● WHAT YOU ARE ASKED TO DO: Put every row below, from the one containing "Select the text label A tool" down to the one containing "Action: [266, 240]", into a Markdown table with two columns, No. and Text. Number each row in No. and copy it into Text, skipping any blank rows.

● ROWS:
-=-=-=-=-

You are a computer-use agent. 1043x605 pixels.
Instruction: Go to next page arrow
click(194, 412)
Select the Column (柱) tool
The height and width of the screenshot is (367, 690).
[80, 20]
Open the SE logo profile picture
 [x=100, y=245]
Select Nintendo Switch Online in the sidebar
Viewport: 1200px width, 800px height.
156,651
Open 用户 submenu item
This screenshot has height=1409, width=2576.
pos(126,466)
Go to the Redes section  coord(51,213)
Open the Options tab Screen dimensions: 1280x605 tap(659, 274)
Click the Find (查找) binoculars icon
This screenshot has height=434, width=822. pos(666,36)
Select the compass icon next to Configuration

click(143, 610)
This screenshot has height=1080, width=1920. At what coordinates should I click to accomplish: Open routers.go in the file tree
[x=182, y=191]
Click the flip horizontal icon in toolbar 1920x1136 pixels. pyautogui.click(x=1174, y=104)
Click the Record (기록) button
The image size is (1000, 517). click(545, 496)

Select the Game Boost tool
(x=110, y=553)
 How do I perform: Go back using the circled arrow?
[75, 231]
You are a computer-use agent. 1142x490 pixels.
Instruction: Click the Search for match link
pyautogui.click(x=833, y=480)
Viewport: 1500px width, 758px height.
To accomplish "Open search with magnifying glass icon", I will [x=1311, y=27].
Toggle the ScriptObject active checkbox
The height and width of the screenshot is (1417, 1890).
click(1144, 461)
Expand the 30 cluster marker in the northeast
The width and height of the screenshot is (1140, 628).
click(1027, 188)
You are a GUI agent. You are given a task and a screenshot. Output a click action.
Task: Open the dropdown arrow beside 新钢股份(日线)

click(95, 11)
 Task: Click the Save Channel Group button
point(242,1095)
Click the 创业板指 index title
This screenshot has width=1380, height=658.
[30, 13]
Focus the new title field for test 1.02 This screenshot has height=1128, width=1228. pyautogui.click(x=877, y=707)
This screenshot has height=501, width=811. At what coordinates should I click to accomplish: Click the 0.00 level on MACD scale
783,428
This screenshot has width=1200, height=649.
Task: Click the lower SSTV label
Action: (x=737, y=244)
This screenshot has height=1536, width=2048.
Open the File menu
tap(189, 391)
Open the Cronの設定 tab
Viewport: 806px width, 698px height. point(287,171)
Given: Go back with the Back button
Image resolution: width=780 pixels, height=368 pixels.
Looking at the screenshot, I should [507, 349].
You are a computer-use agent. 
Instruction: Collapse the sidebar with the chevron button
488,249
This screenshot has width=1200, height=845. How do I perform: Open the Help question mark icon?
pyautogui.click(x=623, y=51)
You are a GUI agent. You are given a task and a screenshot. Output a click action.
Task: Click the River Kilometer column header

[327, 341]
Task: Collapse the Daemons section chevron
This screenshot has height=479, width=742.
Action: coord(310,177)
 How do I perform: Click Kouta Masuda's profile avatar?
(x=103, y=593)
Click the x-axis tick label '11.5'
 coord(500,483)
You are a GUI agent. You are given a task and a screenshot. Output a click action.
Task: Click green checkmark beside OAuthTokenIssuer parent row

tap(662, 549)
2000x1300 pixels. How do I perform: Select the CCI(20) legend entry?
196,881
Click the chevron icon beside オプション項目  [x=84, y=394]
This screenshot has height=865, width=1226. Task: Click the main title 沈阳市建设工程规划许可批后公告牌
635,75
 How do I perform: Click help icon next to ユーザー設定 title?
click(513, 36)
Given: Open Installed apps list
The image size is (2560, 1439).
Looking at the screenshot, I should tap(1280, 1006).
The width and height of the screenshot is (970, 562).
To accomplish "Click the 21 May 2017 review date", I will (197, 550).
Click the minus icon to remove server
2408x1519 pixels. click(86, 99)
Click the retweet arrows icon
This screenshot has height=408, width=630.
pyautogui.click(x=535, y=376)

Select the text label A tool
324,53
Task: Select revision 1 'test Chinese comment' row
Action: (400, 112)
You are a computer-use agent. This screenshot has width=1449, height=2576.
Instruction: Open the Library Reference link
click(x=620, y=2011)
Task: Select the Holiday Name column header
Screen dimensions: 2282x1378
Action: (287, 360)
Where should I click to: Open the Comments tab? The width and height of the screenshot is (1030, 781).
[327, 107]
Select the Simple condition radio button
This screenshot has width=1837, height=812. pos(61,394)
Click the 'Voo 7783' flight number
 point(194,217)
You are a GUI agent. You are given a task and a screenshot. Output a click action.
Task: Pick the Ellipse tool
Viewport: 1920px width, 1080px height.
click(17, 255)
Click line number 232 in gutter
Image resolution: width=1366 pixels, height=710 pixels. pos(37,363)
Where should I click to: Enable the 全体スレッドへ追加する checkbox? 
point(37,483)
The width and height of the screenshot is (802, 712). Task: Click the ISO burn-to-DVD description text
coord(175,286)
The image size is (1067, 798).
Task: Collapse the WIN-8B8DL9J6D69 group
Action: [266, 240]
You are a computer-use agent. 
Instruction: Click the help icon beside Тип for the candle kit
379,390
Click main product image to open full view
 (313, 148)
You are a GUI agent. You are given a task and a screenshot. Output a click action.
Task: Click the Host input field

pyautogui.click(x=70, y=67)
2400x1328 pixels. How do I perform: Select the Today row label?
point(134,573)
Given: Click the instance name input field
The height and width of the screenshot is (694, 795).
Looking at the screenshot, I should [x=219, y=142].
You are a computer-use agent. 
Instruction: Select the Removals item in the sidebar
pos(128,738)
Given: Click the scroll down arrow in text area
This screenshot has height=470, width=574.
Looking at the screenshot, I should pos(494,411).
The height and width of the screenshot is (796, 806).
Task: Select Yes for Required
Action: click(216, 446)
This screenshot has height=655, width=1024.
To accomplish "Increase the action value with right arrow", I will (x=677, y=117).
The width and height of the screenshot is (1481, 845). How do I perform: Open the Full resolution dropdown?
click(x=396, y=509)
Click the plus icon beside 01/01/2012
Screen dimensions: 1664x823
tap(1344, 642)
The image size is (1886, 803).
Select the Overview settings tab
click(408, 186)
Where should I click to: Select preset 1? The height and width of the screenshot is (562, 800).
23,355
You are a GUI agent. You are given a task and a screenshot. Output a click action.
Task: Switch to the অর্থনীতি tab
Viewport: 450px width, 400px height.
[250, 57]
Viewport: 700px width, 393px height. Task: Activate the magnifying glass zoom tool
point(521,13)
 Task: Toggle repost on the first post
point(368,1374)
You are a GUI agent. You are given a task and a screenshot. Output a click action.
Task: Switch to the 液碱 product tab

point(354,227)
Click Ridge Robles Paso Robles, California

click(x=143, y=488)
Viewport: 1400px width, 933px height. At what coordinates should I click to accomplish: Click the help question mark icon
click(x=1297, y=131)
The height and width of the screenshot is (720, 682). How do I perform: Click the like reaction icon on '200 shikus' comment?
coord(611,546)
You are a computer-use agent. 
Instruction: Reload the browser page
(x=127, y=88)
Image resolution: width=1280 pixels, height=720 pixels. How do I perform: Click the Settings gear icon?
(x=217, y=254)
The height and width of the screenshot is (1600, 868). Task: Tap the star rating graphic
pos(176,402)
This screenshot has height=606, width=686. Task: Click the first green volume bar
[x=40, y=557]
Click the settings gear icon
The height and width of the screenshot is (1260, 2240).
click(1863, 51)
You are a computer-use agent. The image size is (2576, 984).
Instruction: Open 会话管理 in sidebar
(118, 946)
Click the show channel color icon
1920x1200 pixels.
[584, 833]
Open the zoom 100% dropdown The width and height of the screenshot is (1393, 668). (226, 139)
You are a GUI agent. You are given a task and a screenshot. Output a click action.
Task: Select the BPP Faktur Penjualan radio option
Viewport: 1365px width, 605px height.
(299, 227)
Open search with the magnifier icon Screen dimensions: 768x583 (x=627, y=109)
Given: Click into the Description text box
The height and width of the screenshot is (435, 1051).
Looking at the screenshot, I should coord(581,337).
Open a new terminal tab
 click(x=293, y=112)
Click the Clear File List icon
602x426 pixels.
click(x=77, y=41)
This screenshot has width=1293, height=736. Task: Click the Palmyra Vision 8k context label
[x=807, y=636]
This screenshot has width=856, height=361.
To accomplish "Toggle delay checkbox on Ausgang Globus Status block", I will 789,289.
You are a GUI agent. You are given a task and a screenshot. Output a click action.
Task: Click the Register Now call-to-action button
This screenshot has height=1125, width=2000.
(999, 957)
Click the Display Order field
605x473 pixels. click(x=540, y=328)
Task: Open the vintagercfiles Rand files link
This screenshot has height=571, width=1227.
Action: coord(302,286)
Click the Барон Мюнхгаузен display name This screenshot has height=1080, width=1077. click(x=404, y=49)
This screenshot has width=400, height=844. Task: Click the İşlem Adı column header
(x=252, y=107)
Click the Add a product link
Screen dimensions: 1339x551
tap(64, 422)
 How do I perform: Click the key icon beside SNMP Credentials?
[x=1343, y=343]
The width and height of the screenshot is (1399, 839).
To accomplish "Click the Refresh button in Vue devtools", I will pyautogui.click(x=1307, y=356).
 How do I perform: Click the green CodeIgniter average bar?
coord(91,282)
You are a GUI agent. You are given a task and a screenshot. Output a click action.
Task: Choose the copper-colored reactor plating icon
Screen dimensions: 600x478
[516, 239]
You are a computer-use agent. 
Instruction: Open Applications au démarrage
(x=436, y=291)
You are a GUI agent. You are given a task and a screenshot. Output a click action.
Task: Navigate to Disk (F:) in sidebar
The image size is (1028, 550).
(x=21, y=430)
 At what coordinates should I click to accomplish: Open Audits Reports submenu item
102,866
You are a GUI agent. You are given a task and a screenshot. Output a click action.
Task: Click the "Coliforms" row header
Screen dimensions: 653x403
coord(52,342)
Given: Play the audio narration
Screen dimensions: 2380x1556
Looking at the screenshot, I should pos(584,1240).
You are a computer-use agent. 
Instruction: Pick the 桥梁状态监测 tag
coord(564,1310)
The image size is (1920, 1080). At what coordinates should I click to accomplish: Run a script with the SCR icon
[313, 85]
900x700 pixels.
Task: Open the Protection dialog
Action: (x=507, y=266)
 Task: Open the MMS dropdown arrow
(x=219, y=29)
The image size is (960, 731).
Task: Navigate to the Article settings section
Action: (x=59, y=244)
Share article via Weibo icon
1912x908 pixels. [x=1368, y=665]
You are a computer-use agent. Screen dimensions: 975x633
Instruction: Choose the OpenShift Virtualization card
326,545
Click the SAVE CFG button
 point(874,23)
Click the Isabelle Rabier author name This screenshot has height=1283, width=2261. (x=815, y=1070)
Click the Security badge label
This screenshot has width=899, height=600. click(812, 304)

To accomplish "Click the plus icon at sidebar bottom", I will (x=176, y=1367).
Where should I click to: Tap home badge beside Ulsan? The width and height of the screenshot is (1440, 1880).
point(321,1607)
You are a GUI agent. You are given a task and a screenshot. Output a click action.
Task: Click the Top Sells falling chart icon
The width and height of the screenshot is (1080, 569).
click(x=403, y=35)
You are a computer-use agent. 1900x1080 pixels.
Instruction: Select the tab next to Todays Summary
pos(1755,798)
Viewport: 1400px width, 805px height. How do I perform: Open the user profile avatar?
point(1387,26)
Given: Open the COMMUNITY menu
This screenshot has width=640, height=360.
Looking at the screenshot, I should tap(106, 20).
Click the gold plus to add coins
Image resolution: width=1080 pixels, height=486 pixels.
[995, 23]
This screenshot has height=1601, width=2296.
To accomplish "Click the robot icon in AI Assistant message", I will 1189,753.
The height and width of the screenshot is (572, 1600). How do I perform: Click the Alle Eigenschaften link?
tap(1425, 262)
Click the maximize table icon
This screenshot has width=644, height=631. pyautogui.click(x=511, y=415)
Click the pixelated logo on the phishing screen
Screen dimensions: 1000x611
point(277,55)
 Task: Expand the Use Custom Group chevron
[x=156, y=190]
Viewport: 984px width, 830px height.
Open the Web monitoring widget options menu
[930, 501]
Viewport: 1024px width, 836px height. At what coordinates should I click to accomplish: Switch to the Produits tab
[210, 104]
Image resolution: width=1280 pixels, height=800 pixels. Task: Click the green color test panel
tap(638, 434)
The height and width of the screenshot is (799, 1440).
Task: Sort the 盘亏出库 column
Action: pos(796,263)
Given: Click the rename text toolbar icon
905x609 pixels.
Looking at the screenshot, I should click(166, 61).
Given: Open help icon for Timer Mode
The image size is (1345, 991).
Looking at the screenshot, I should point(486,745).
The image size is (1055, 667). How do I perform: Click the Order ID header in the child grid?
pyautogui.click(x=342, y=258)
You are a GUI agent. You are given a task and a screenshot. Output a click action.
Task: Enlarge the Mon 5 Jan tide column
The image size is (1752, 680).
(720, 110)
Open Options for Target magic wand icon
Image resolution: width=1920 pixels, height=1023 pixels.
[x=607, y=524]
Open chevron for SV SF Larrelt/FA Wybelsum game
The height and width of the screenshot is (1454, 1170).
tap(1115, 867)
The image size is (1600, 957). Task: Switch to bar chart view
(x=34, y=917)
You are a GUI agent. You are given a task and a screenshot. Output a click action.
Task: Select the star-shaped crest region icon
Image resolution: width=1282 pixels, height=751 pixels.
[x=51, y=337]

-=-=-=-=-

● SOLUTION:
| No. | Text |
|---|---|
| 1 | Select the text label A tool |
| 2 | 324,53 |
| 3 | Task: Select revision 1 'test Chinese comment' row |
| 4 | Action: (400, 112) |
| 5 | You are a computer-use agent. This screenshot has width=1449, height=2576. |
| 6 | Instruction: Open the Library Reference link |
| 7 | click(x=620, y=2011) |
| 8 | Task: Select the Holiday Name column header |
| 9 | Screen dimensions: 2282x1378 |
| 10 | Action: (287, 360) |
| 11 | Where should I click to: Open the Comments tab? The width and height of the screenshot is (1030, 781). |
| 12 | [327, 107] |
| 13 | Select the Simple condition radio button |
| 14 | This screenshot has width=1837, height=812. pos(61,394) |
| 15 | Click the 'Voo 7783' flight number |
| 16 |  point(194,217) |
| 17 | You are a GUI agent. You are given a task and a screenshot. Output a click action. |
| 18 | Task: Pick the Ellipse tool |
| 19 | Viewport: 1920px width, 1080px height. |
| 20 | click(17, 255) |
| 21 | Click line number 232 in gutter |
| 22 | Image resolution: width=1366 pixels, height=710 pixels. pos(37,363) |
| 23 | Where should I click to: Enable the 全体スレッドへ追加する checkbox?  |
| 24 | point(37,483) |
| 25 | The width and height of the screenshot is (802, 712). Task: Click the ISO burn-to-DVD description text |
| 26 | coord(175,286) |
| 27 | The image size is (1067, 798). |
| 28 | Task: Collapse the WIN-8B8DL9J6D69 group |
| 29 | Action: [266, 240] |